Project Beaver Annual Report 2023
At Project Beaver, we aim to increase the acres of water and life that beavers are stewarding in their diligent, old, and complex way. We work towards this goal through two programs, Empowering Humans and Valuing Beaver Works. This is what we accomplished in 2023.
Knowledge Resources
We published the Best Management Practices for Pond Levelers and Culvert Protection Systems: A guide to using flow devices to coexist with beavers as well as infosheets on pond levelers, culvert protection, tree protection, crop protection, and ways to help beavers fix ecosystems.
We have received confirmation that a wide range of people are actively using these resources to coexist with beavers. We are helping watershed councils, soil and water conservation districts, municipalities, and individual homeowners. These resources were accessed 3,703 times via our website.
“You can tear a beaver dam out and literally overnight it can be almost totally rebuilt, and you can do that day after day after day, and they’re going to come back and come back and come back. I heard about devices that would control the level of the water behind the beaver dams.”
— Lyle Speisschaert, Speisschaert Farms
in Forest Grove, Oregon
Leading by Example in SW Oregon
We published two beaver plans for public lands — one for the Rogue River-Siskiyou National Forest and another for the Cascade Siskiyou National Monument. These plans provide the administrative backing to help beavers return to these lands via low-tech process-based restoration and relocation of beaver refugee families.
“I am pretty excited to share this document! This plan is the culmination of a multi-year effort between the RRSNF, Project Beaver, Applegate Partnership and Watershed Council, and others… Jakob Shockey (Project Beaver Executive Director) in particular was instrumental in the design, content and vision for this effort. Without this partnership, the Forest would likely not have been able to pull off this project.”
— Steve Brazier, Fish Biologist for
the Rogue River, Siskiyou National Forest
Castor Consciousness
Beavers in Oregon were legally classified as “predators” (even though they are plant-eating herbivores) until we helped pass a law this year to change that.

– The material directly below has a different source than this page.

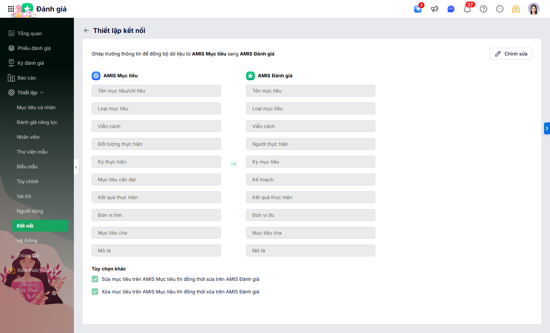Expand the right side panel arrow
Image resolution: width=550 pixels, height=333 pixels.
[547, 128]
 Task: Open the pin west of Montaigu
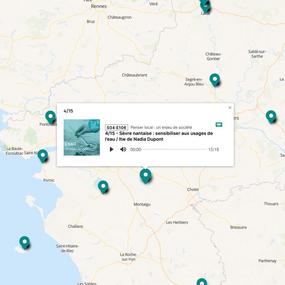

Because of House Bill 3464, which received bipartisan support, beavers are now a little more protected in the Beaver State.

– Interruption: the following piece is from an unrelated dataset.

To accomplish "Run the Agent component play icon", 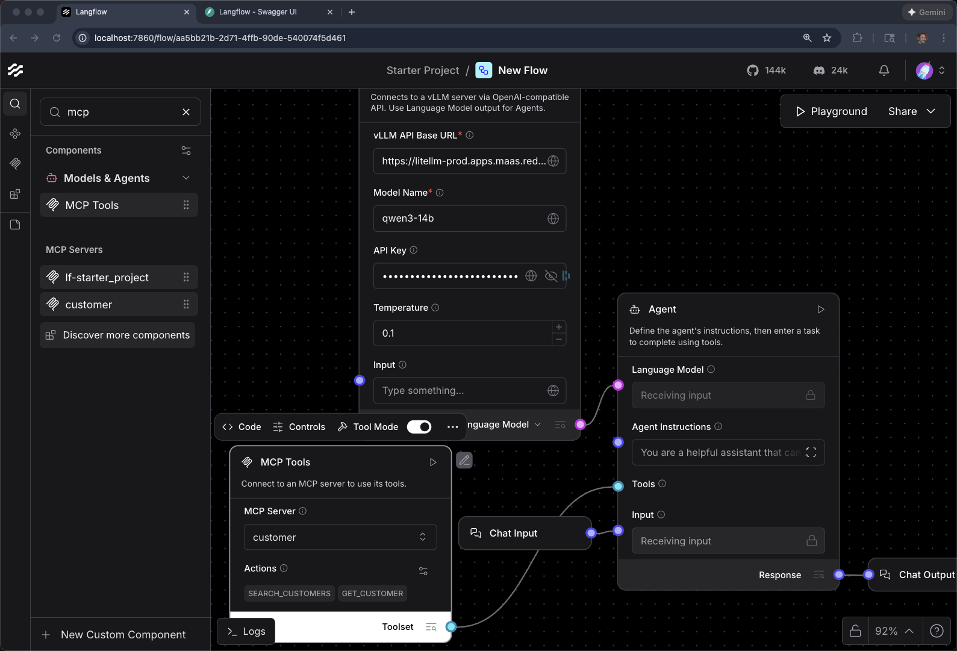I will 820,309.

Restoring Riverscapes Workshop
We facilitated a three-day virtual workshop for National Marine Fisheries Commission, which was designed to introduce participants to the idea that healthy rivers are complicated, evolved systems. The workshop included over 35 presenters and 800 virtual participants. Materials from this event were archived at the website restoringriverscapes.org.
Beaver Boardwalk
In the dry lands outside rural Cave Junction, Oregon, beavers have restored a degraded stream into a drought-resilient wetland in prime rearing habitat for native salmon and trout. This is a special site with a freestanding beaver lodge and abundant wildlife. In the language of the local Takelma People, this site is a sbink or “place of the beavers”. Thanks to a generous donation by Jason Strauss, Project Beaver has purchased this sbink less than a mile off Redwood Highway with the intention of building an accessible boardwalk and visitor facilities. We envision picnic tables under oak trees where families unpack their lunch or enjoy an accessible boardwalk out into the beaver wetland. The site will include a place for people to park, a simple visitor center elevated over the wetland, and infrastructure to support our work (like halfway house pens and coppice beds of willow for our refugee beaver program). Many people have forgotten or are unaware of the ecological wealth that beavers bring to a landscape — this will be a place to remind people of that value.
Ecological Wealth
Despite spending billions in the Pacific Northwest on water security, wildfire mitigation, carbon sequestration, and habitat resiliency, we are still struggling through intense seasons of drought and wildfire. Beavers have been stewarding water and life on our planet for millions of years and the science shows that beaver landscapes are more resilient to these issues. However, much of the best beaver habitat is located on private land where landowners often trap beavers to prioritize agriculture and development. We’ve started talking to potential partners and informally chatting with landowners about piloting a program that values beaver-managed hydrology on private land. This would be a voluntary incentives program of direct payments for area under beaver management. This means farmers, ranchers and other landowners would be paid for every square meter of land they leave under beaver management.